====== Data excerpts
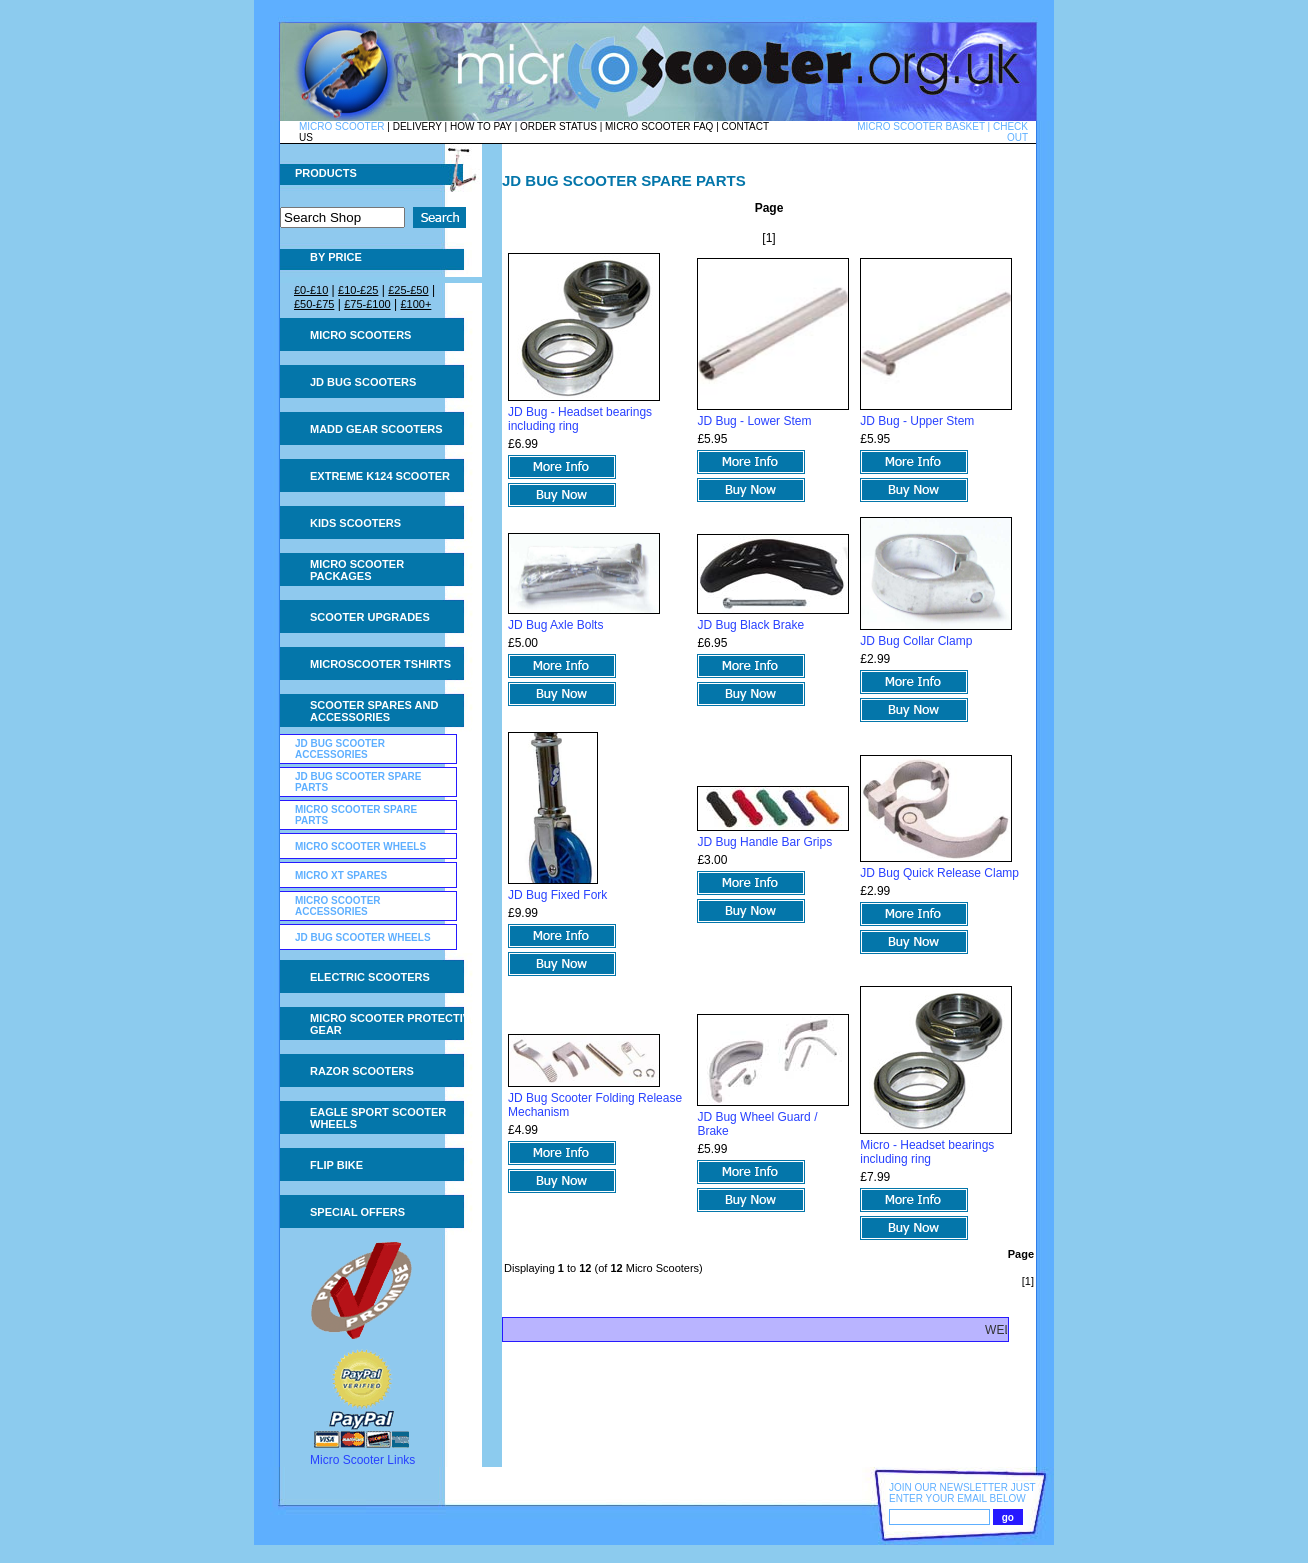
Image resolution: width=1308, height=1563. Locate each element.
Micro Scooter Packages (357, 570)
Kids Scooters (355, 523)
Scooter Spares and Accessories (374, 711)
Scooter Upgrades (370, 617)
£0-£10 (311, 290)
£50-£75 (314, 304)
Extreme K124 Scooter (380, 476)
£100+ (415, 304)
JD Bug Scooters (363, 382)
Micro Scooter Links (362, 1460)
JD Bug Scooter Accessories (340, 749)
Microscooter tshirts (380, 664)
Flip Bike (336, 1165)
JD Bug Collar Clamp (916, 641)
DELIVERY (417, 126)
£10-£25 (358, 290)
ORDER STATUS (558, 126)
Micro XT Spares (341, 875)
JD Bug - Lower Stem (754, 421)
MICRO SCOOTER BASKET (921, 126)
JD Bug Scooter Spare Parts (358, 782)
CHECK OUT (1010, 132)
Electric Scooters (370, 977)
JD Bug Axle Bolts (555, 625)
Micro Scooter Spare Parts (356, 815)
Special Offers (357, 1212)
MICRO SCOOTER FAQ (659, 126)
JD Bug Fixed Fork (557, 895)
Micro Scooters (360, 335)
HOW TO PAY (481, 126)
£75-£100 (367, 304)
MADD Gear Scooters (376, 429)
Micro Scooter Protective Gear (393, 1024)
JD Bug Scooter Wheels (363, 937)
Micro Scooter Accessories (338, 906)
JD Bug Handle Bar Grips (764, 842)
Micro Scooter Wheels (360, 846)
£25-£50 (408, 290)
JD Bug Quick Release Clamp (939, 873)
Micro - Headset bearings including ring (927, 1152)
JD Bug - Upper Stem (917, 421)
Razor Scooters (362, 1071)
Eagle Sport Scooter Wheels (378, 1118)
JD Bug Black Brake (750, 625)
============
====== Data excerpts
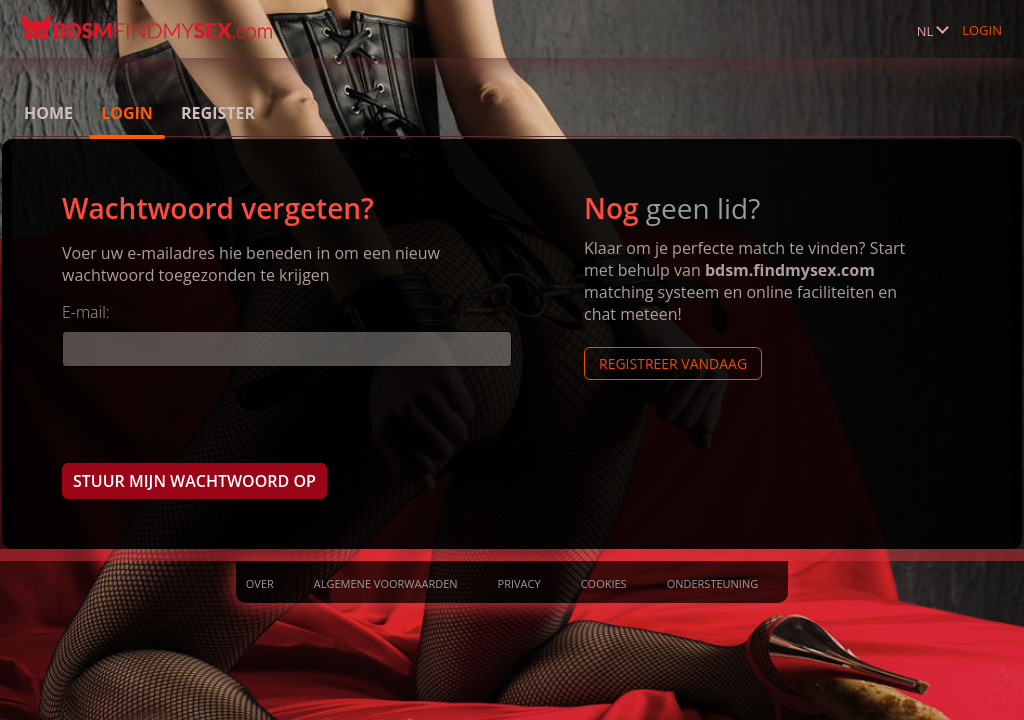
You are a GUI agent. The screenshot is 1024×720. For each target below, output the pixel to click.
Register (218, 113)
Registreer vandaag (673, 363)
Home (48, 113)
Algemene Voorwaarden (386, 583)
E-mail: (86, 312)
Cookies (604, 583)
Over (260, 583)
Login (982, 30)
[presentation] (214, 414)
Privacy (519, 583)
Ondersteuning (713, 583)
============
Turn the data into a numbered list, starting at the line that contains "Algemene Voorwaarden (386, 583)" and ending at the line that contains "Ondersteuning (713, 583)". Leave out any blank lines.

1. Algemene Voorwaarden (386, 583)
2. E-mail: (86, 312)
3. Cookies (604, 583)
4. Over (260, 583)
5. Login (982, 30)
6. [presentation] (214, 414)
7. Privacy (519, 583)
8. Ondersteuning (713, 583)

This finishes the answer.